Stepper Motor Driver Working Principle

The Stepper motor driver is an important part of controlling the rotation of the stepper motor, which converts the control signal into a current signal to drive the stepper motor to rotate according to the precise angle. Stepper motors are widely used in many fields, such as printers, CNC machine tools, robots, etc. ATO.com will introduce the working principle of stepper motor driver in detail.

Overview

A stepper motor is a motor that converts electrical pulse signals into mechanical rotation. It rotates at a fixed step angle. For every pulse signal received, the motor rotates by one step angle, so the position and speed of the motor can be precisely controlled. A stepper motor usually consists of a stator, a rotor, and a driver circuit.

Components of a Stepper Motor Driver

The stepper motor driver consists of two parts: the control logic circuit and the power drive circuit. The control logic circuit receives the command signals sent by the upper control system and converts them into corresponding pulse signals, while the power driver circuit is responsible for converting the pulse signals into current signals to drive the stepper motor.

Stepper Motor Driving Principle

The stepper motor drive principle is based on electromagnetism and pulse control technology. A stepper motor usually consists of multiple windings, each of which is called a phase, and there is a certain phase difference between the phases, usually 90 degrees. Depending on the number of phases in the motor, stepper motors can be categorized into different types, such as two-phase, three-phase, five-phase, etc.

Control Logic Circuit

Control logic circuits receive external control signals, usually digital, such as instructions from a microprocessor or controller.

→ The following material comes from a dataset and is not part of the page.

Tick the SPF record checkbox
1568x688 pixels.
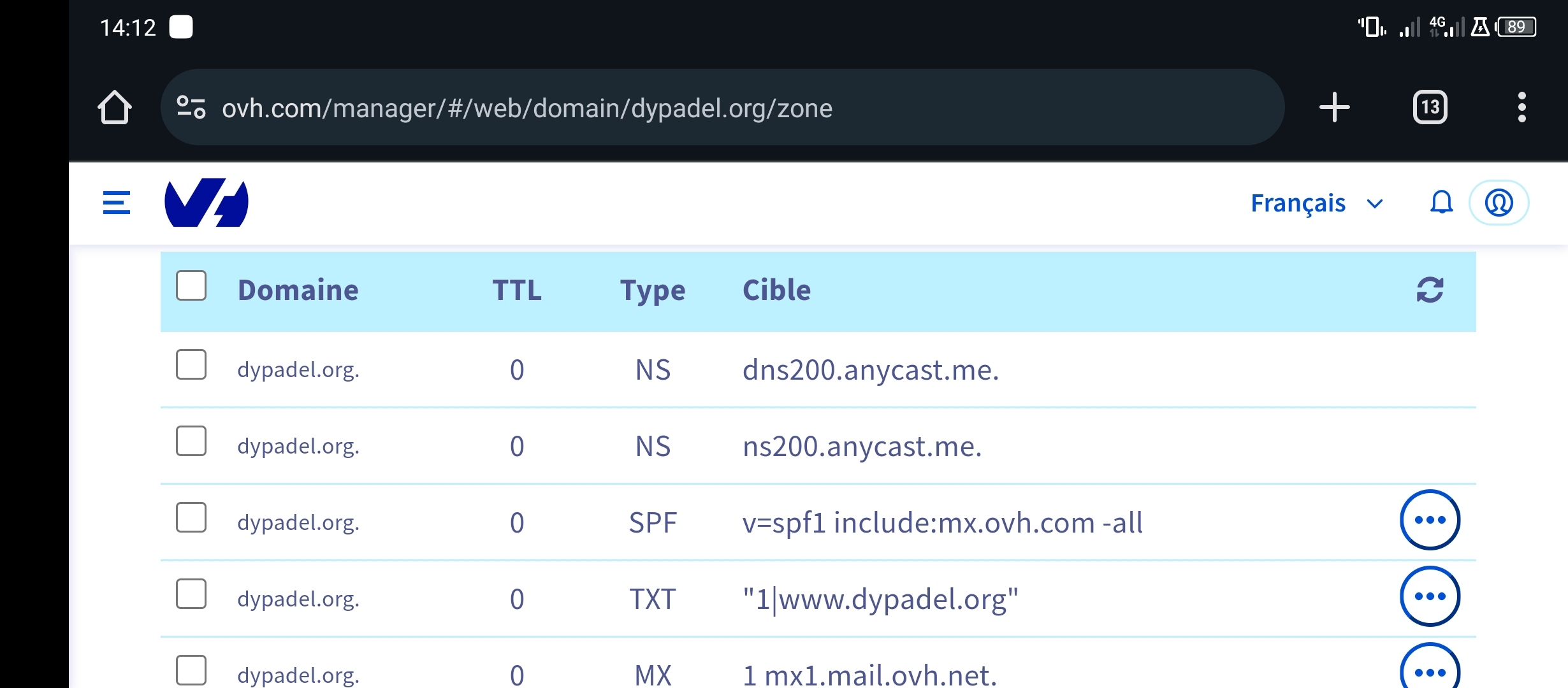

These instructions can specify parameters such as the direction of rotation, stepping angle, speed, etc. of the motor.

The control logic circuit generates a corresponding pulse train based on the received command signals. For an N-phase stepper motor, each phase of the winding corresponds to a control signal, and the control logic circuit switches these signals in a certain order according to the input signal to drive the motor rotation.

Power Driver Circuit

Pulse signals are generated by the control logic circuit, but they are not sufficient to drive the stepper motor directly because the stepper motor requires a high current to exert sufficient torque. The task of the power driver circuit is to convert the low-current, low-voltage pulse signals into a current large enough to drive the stepper motor. Commonly used power drive circuits include dual H-bridge circuits and MOSFET amplifier circuits. These circuits can establish the correct current path between the windings according to the pulse signal, thus enabling the stepper motor to rotate smoothly.

Current Control

Stepper motors are usually composed of multiple coils, each of which requires a current to activate. One of the main tasks of a stepper motor driver is to control the current through these coils. It does this by converting the voltage from an external power supply into the appropriate current and distributing it to the appropriate coils in different modes of operation (e.g., full-step, half-step, etc.).

Pulse Input

The stepper motor driver accepts pulse input signals from the control system (e.g. microcontroller, PLC, etc.). Each pulse signal corresponds to a stepping angle of the stepper motor, typically 1.8 or 0.9 degrees (full-step mode), or less (half-step mode).

Direction Control

In addition to the pulse input, the stepper motor driver receives a direction control signal. This signal determines whether the stepper motor rotates clockwise or counterclockwise. Direction control can be realized using a binary signal (e.g. high level for clockwise, low level for counterclockwise).

Current Subdivision

To improve the resolution and smoothness of stepper motors, stepper motor drivers usually support the current subdivision. This means that each pulse can be divided into smaller step angles, resulting in smoother stepper motor rotation. This is particularly common in half-step mode, where each pulse causes the motor to rotate by half a step angle.

Drive Output

Based on the received pulse and direction signals, the stepper motor driver controls the proper coil activation sequence and current level. Depending on the type of motor (bipolar or quadrupolar), the stepper motor driver activates the coils in sequence according to a predetermined phase sequence, which causes the stepper motor to rotate at the set step angle and direction.

Protection Features

Some stepper motor drivers are also equipped with protection features to prevent problems such as excessive current and overheating. These features ensure the safe operation of the stepper motor system and prevent damage to the motor or driver.

Overall, stepper motor drivers work by converting pulses and direction signals from a control system into appropriate current and voltage signals to drive a stepper motor to rotate at a specified step angle and direction. Different types of stepper motors and applications may require different types of stepper motor drivers for optimal performance and control.